Implement the StorageBackend trait for custom storage solutions:

use briefcase_core::storage::StorageBackend;
use async_trait::async_trait;

pub struct CustomBackend;

#[async_trait]
impl StorageBackend for CustomBackend {
    async fn save_decision(&self, decision: &DecisionSnapshot) -> Result<String, StorageError> {
        // Custom implementation
    }

    async fn load_decision(&self, id: &str) -> Result<DecisionSnapshot, StorageError> {
        // Custom implementation
    }
}

Features

Default Features

[dependencies]
briefcase-core = "2.1"

Async Support

[dependencies]
briefcase-core = { version = "2.1", features = ["async"] }

Storage Backends

[dependencies]
briefcase-core = { version = "2.1", features = ["sqlite-storage"] }

Sync Only (for WebAssembly)

[dependencies]
briefcase-core = { version = "2.1", default-features = false, features = ["sync-only"] }

Advanced Usage

Data Sanitization

use briefcase_core::sanitization::Sanitizer;

let sanitizer = Sanitizer::new();
let result = sanitizer.sanitize("Contact me at john@example.com");
println!("Sanitized: {}", result.sanitized);

Drift Detection

use briefcase_core::drift::DriftCalculator;

let calculator = DriftCalculator::new();
let outputs = vec!["Hello world".to_string(), "Hello world!".to_string()];
let metrics = calculator.calculate_drift(&outputs);
println!("Consistency score: {:.2}", metrics.consistency_score);

Cost Calculation

use briefcase_core::cost::CostCalculator;

let calculator = CostCalculator::new();
let estimate = calculator.estimate_cost("gpt-4", 1000, 500)?;
println!("Estimated cost: ${:.4}", estimate.total_cost);

ModelExecutor

use briefcase_core::replay::{ModelExecutor, ExecutionConfig, ExecutionResult};

// ModelExecutor is an async trait for plugging in actual model execution during replay
// ReplayEngine optionally accepts an Arc<dyn ModelExecutor>
let executor = Arc::new(MyCustomExecutor::new());
let engine = ReplayEngine::new(storage).with_executor(executor);

The ModelExecutor trait allows you to inject custom model execution logic during replay operations.
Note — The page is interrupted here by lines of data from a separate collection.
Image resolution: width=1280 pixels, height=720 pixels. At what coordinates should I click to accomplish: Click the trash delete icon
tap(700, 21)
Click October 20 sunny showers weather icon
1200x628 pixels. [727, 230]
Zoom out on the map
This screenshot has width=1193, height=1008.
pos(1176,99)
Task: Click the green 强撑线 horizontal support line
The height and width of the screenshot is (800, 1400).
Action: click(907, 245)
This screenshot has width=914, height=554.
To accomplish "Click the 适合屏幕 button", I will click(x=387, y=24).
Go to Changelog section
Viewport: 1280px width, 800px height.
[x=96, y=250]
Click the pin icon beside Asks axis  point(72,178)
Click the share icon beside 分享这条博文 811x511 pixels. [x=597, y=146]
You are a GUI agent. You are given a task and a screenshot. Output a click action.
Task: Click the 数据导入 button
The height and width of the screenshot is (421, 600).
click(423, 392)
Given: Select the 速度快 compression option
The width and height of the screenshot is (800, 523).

This enables:

• Real model re-execution with actual API calls
• Custom inference implementations
• Mock executors for testing
• Model-specific optimization strategies

Performance

• Zero-copy operations - Efficient data handling without unnecessary allocations
• Minimal overhead - Designed for high-throughput production environments
• Memory efficient - Optimized data structures and algorithms
• Concurrent processing - Thread-safe operations with async support

Platform Support

• Linux - All distributions with glibc 2.17+
• macOS - 10.12+ (Sierra and later)
• Windows - Windows 7+ (with latest updates)
• WebAssembly - Browser and Node.js environments

Language Bindings

This core library powers bindings for other languages:

• Python: briefcase-ai - Python package
• WebAssembly: briefcase-wasm - NPM package for browsers and Node.js

Documentation

• API Documentation: docs.rs/briefcase-core
• Homepage: jalebiventures.com
• Examples and Integration Guide: docs.jalebiventures.com

License

GPL-3.0 License - see LICENSE file for details.

Related Crates

• briefcase-wasm - WebAssembly bindings
• briefcase-python - Python FFI bindings
• briefcase-server - Actix-web HTTP API server

Briefcase AI - Making AI decisions transparent, reproducible, and observable.